**ESTRATTO SCELTO**
Papa Francesco, nel’Angelus da piazza san Pietro del 19 agosto, ha ricordato come «negli ultimi giorni, gli abitanti del Kerala (India) sono stati duramente colpiti da piogge intensissime, che hanno provocato allagamenti e frane, con pesanti perdite di vite umane, numerosi dispersi e sfollati, e ingenti danni alle colture e alle case. Non manchi a questi fratelli la nostra solidarietà e il concreto sostegno della Comunità internazionale. Sono vicino alla Chiesa in Kerala, che è in prima linea per portare soccorso alla popolazione. Anche tutti noi siamo vicini alla Chiesa in Kerala e preghiamo insieme per quanti hanno perso la vita e per tutte le persone provate da questa grande calamità».

**CONSEGNE**
**A.** Elenchi tutte le conseguenze delle piogge in Kerala che l'estratto nomina.
**B.** Secondo l'estratto, da quale luogo Papa Francesco ha pronunciato l'Angelus?

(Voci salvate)

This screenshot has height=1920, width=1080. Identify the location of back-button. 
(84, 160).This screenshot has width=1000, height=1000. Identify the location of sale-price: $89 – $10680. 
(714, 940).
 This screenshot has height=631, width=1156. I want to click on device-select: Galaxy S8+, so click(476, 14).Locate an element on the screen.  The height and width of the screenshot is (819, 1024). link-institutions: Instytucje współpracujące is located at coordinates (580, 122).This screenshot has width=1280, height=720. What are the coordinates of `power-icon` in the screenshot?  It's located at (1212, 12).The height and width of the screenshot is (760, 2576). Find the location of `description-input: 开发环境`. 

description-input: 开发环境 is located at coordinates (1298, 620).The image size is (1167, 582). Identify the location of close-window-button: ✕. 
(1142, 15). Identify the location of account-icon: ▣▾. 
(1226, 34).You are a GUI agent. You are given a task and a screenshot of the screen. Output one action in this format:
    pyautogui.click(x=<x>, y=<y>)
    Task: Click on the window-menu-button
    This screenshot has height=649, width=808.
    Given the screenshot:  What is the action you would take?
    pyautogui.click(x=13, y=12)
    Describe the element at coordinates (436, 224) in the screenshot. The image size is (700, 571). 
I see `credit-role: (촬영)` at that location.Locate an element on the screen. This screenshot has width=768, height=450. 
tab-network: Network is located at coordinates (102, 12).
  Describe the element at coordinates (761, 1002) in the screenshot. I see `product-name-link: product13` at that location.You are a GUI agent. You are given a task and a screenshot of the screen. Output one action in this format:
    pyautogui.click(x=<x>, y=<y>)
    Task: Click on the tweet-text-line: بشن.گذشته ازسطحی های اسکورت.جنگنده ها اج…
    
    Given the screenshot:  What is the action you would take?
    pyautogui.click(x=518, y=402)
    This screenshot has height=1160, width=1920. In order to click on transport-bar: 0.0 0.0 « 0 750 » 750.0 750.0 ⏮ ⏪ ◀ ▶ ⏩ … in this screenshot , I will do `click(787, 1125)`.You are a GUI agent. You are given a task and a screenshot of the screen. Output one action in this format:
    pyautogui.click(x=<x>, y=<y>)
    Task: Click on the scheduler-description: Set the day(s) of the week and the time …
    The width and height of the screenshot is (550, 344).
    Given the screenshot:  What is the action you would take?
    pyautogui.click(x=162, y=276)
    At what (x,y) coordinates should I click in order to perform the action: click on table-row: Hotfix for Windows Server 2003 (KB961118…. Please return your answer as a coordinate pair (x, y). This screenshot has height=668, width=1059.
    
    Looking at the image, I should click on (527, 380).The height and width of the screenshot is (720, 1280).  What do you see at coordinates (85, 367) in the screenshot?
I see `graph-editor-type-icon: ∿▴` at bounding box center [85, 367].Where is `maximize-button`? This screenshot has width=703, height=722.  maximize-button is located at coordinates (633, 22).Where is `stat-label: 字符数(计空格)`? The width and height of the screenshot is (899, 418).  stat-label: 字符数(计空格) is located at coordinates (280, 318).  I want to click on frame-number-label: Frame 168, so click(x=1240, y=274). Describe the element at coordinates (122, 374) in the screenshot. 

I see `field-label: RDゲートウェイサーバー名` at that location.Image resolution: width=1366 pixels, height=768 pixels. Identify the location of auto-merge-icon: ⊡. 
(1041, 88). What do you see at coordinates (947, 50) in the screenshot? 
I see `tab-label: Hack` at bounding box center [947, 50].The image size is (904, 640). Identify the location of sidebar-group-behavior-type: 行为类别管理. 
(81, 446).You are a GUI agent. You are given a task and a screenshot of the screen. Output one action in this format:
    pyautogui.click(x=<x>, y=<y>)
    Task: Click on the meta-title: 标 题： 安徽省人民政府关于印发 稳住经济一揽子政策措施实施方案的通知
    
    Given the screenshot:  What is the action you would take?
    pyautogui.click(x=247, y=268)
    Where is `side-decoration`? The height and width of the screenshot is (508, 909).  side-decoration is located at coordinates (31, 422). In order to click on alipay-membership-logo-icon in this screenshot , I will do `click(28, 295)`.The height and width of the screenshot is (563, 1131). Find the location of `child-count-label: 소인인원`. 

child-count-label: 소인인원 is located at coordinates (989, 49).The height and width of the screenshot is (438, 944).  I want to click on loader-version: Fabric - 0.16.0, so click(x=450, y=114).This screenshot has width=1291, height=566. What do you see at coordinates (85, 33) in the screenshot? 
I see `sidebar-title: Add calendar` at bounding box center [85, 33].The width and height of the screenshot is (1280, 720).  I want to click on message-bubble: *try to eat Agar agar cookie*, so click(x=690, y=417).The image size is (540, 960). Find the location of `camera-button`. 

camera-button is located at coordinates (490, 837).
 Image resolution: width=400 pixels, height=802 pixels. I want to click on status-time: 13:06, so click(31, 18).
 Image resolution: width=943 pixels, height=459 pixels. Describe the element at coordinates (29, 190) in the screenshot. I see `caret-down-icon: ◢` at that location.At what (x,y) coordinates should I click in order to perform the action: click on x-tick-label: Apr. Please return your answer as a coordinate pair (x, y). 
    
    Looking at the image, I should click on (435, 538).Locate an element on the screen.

**RISULTATI DELL'ESERCIZIO**
**A.** Allagamenti, frane, pesanti perdite di vite umane, numerosi dispersi, sfollati, ingenti danni alle colture e alle case.

**B.** Da piazza san Pietro.